-- Provided records --
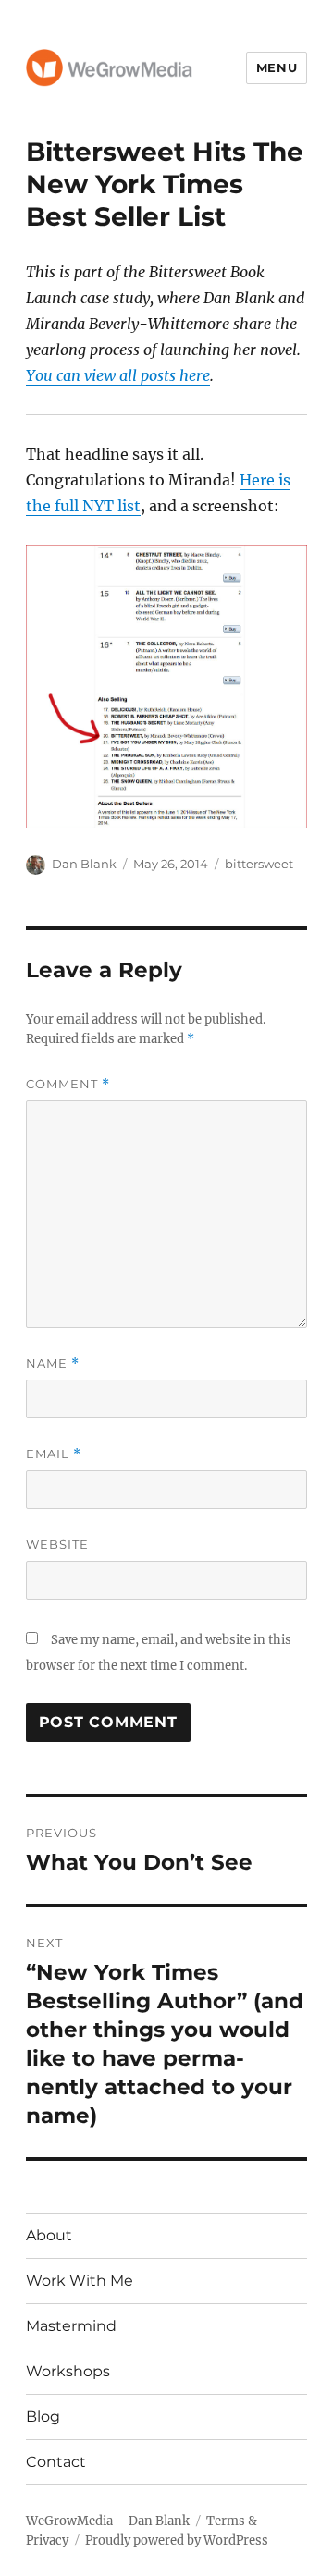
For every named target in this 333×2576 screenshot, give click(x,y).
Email (53, 1454)
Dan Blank (84, 863)
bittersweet (259, 863)
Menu (276, 67)
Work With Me (79, 2280)
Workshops (68, 2371)
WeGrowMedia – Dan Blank (108, 2521)
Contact (56, 2462)
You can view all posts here (118, 375)
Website (57, 1544)
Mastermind (71, 2326)
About (49, 2235)
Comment (68, 1084)
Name (53, 1363)
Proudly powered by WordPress (176, 2540)
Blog (43, 2416)
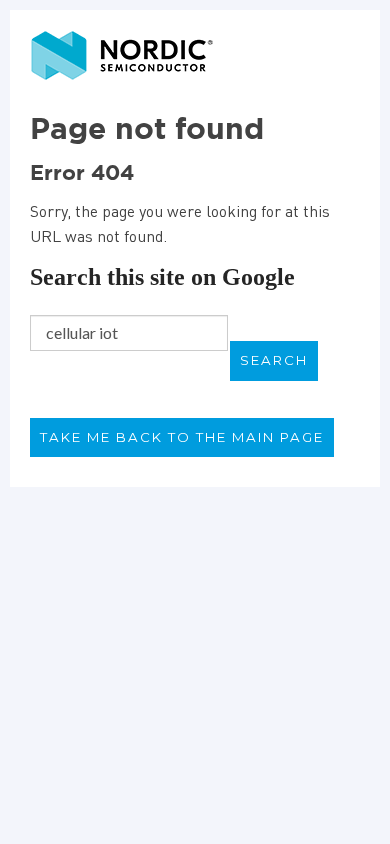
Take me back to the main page (182, 437)
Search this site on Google (162, 277)
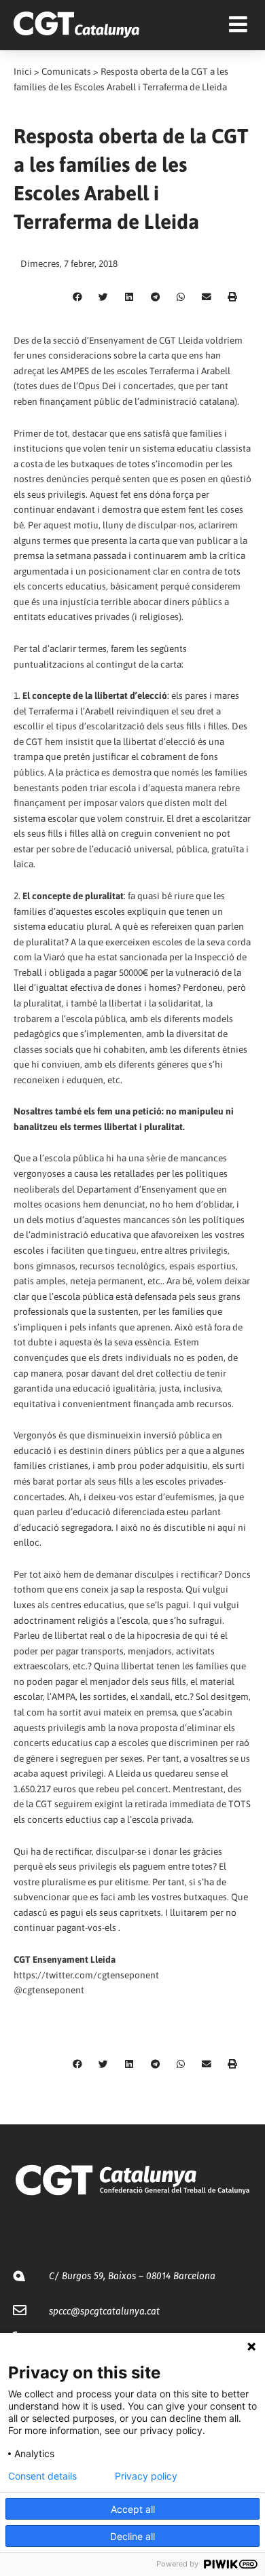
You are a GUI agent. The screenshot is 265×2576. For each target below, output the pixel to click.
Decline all (132, 2536)
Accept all (133, 2509)
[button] (77, 297)
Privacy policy (146, 2476)
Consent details (42, 2476)
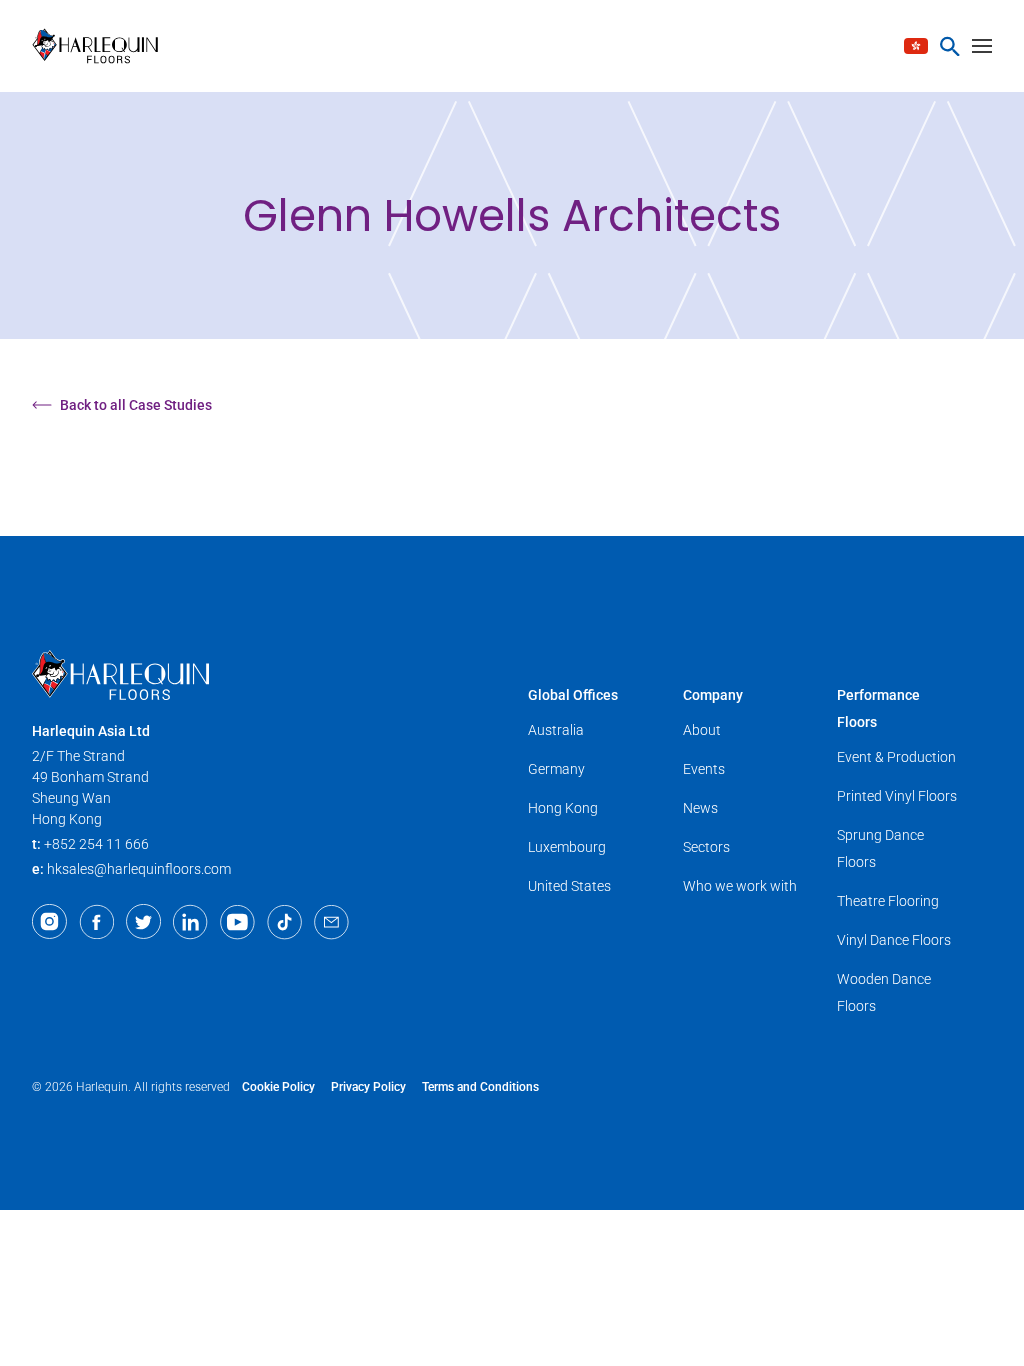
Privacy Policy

-- Problem description --
Repeat exactly the lines from the start of the entries down to the line with "Accept all (133, 2509)", keeping both ends but none of the pictures.

-- Written response --
For every named target in this 333×2576 screenshot, give click(x,y).
Email (53, 1454)
Dan Blank (84, 863)
bittersweet (259, 863)
Menu (276, 67)
Work With Me (79, 2280)
Workshops (68, 2371)
WeGrowMedia – Dan Blank (108, 2521)
Contact (56, 2462)
You can view all posts here (118, 375)
Website (57, 1544)
Mastermind (71, 2326)
About (49, 2235)
Comment (68, 1084)
Name (53, 1363)
Proudly powered by WordPress (176, 2540)
Blog (43, 2416)
Take me back to the main page (182, 437)
Search this site on Google (162, 277)
You are a GUI agent. The screenshot is 265×2576. For each target below, output the pixel to click.
Decline all (132, 2536)
Accept all (133, 2509)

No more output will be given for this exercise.